TASK DETAILS →
Answer these from the post on call centers in the cloud below:
(a) In the car insurance renewal example, what does the service representative see in your current Facebook profile picture?
(b) For about how many call center agents did the property and casualty insurer deploy its SaaS-based customer service application?
(c) Besides sales force automation, what does the author include under CRM?

DOCUMENT SECTION →
* * * * *

• Call Centers in the Cloud

    Posted on February 15th, 2010 Adam Honig 2 comments

    Service Cloud

    Why run customer service in the cloud? Well, let’s rephrase the question in terms of business results. Namely, doesn’t every top-notch call center want to improve:

    • Growth by cross-selling and up-selling customers with relevant offers?
    • Efficiency by providing service representatives with a better picture of the customer?
    • Customer satisfaction by talking with customers more knowledgeably, as well as with greater empathy and intimacy?

    For example, you call to renew your car insurance policy. In the call center, the service representative sees not only your account history but also your current Facebook profile picture—a family photo—and notices you have a teenage son. He asks if you’d like to add him to the insurance policy as well.

    Or say you’ve been in a fender bender and need to get your car fixed. When you phone your insurance company to locate the nearest auto body shop,  the service agent notices—again from your Facebook photo feed—that you have small children. She asks if you need car seats with your loaner, or if you want to use the ones you have.

    In both of these situations, giving the service agent a fuller picture of the customer they’re assisting helps everyone and makes for a richer customer experience. These are just some of the benefits of moving customer service to the cloud.

    Insurance Agents Relocate to the Cloud

    Recently I asked, Why not run CRM in the cloud? (Just for definition’s sake, by CRM I refer not only to sales force automation, but also to marketing and customer service.) In other words, why not use software-as-a-service (SaaS) CRM applications, provided they deliver—as they typically do—more rapid procurement, easier manageability and a lower total cost of ownership, compared to on-premise CRM applications?

    For many organizations, SaaS customer service applications will meet their needs. For example, Innoveer recently helped a property and casualty (P&C) insurance company deploy a SaaS-based customer service application for about 100 call center agents. This isn’t the largest call center we’ve ever worked with, and perhaps the SaaS application doesn’t have all of the advanced features that some of our bigger call center customers have, such as interactive voice response (IVR) integration or computer-telephony integration (CTI) support.

    But from a functionality standpoint, the application meets all of the organization’s case management needs—from case capture and assignment to resolution and closure. Furthermore, thanks to having a good plan (because pursuing SaaS CRM applications without a plan is a recipe for failure), the P&C insurer quickly got and running.

    What’s not to like about less expensive software that rapidly delivers business value?

* * * * *

EXCERPTED DATA →

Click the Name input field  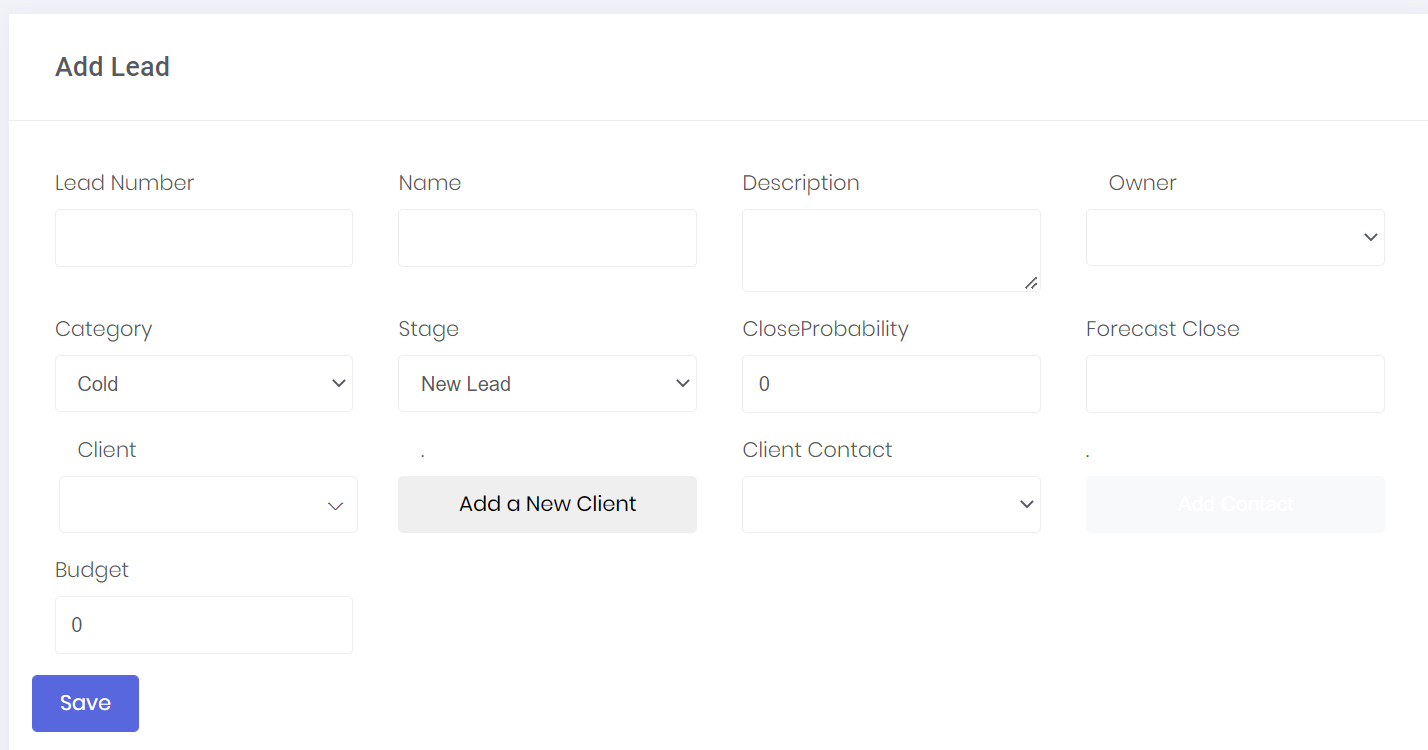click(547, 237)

* * * * *

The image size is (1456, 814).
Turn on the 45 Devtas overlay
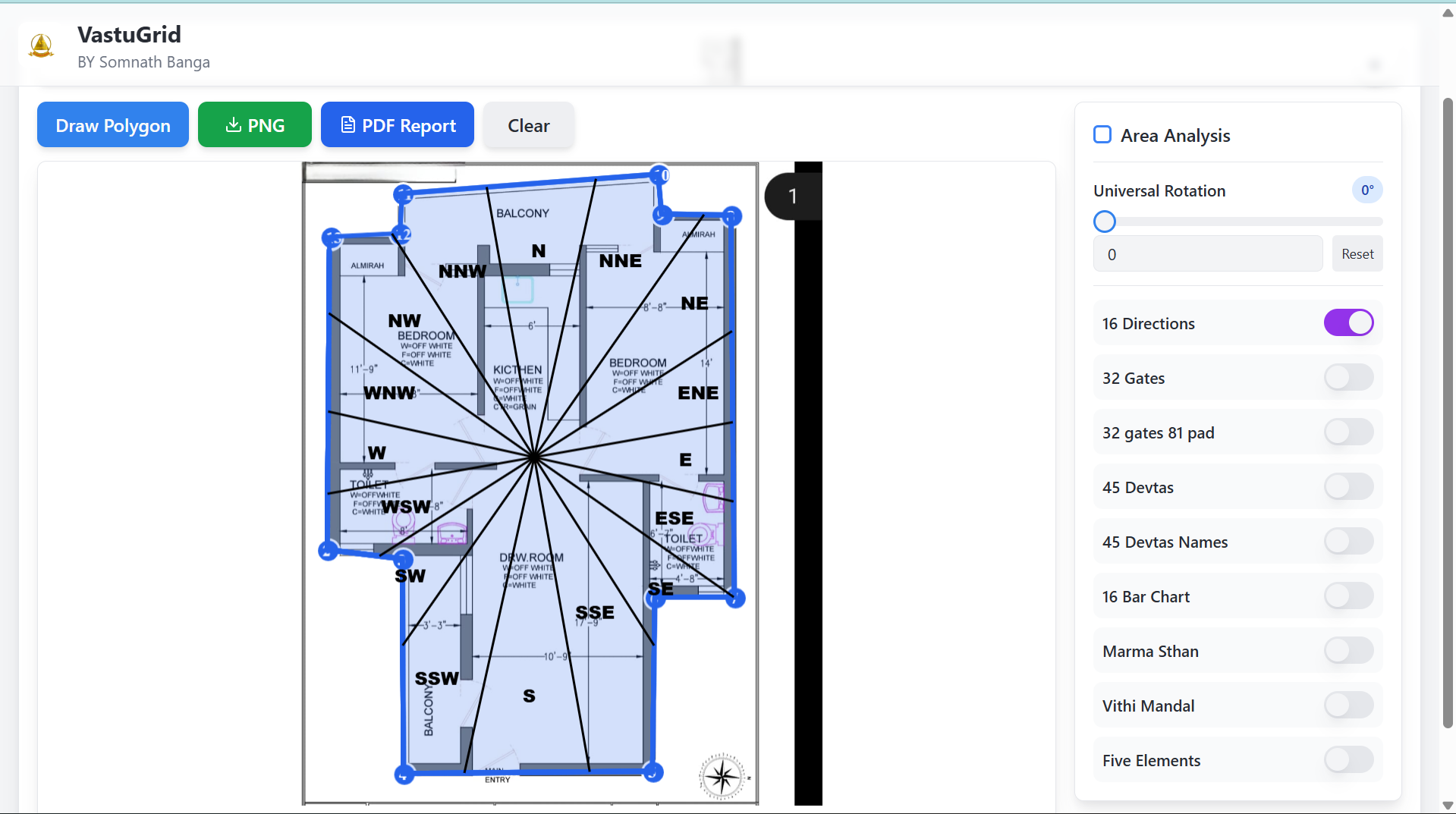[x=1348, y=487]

* * * * *

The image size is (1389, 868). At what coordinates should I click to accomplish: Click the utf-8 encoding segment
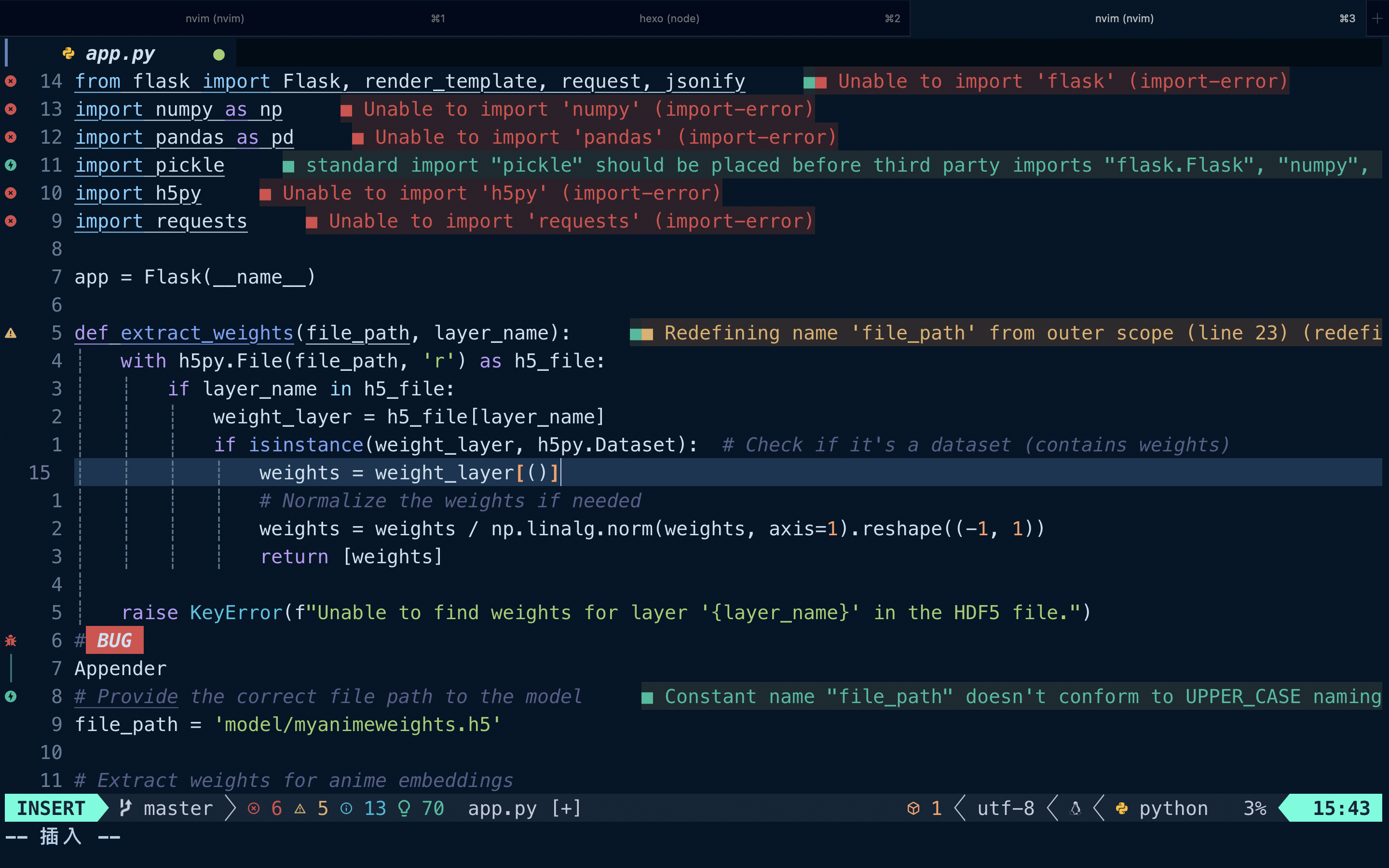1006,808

* * * * *

RESPONSE TO THIS EXERCISE →
(a) A family photo, from which the representative notices you have a teenage son.
(b) About 100.
(c) Marketing and customer service.